The 10-year contract with PepsiCo was set to expire in September 2024, but the university renewed the contract in July 2024. The contract reportedly provides $10 million to the university over the span of 10 years.
Ivy Schlosser, a fourth-year political science major and the EPPC commissioner and co-lead of the Pouring Rights Contract Project, spoke on the contract’s renewal.
“We explicitly asked them to not make a decision until school resumed in the fall, because we knew that they would [renew the contract and] there wouldn’t be students present to make a complaint against it,” Schlosser said.
Due to the renewal, the Pour Out Pepsi project is taking a different approach to their goals this school year.
Piper Mills, a fourth-year environmental policy analysis and planning major and EPPC commissioner and the project’s contract lead, expanded on their next steps.
“We are now working less in conjunction with administration to try to negotiate with them and talk about alternatives,” Mills said. “It is now more of a student outreach project. We are trying to amplify voices that are in opposition to that renewal.”
This new contract calls for 80% of PepsiCo products to be packaged in non-plastic containers, however, beverages such as Naked Juice, Muscle Milk, Gatorade and Pure Leaf Tea were given until 2030 to remove their plastic packaging, according to the EPPC’s website.

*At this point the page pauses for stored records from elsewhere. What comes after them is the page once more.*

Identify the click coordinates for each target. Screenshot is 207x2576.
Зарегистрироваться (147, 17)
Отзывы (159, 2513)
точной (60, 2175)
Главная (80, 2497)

Mills spoke about the cost of buying Pepsi products for the university.
“[PepsiCo] has explicitly told us they cannot meet these single-use plastic guidelines,” Mills said. “They also charge the university a higher cost than if we were to wholesale purchase things from Costco. So not only is it an unsustainable pouring rights contract, it’s also not in the university’s best interest.”
The Pour Out Pepsi movement is not unique to UC Davis’ campus. UC Berkeley has a chapter with the same goal in mind, as their PepsiCo contract was renewed in September 2023.
Another one of the project’s goals for this school year is looking into the legality of the contract renewal. Mills and Schlosser spoke about how requests for proposals can be written to make it so only one company is able to bid on the contract. However, they had wanted to give more vendors, preferably sustainable vendors, the ability to bid on the contract as well.
Currently the project is promoting a boycott of all Pepsi products on campus, with the exception of the Coffee House (CoHo), which is the only location not included in the pouring rights contract.
Schlosser said that the pouring rights contract goes against what the university stands for.
“A monopoly with the second-largest plastic polluter in the world doesn’t fit the university’s values,” Schlosser said.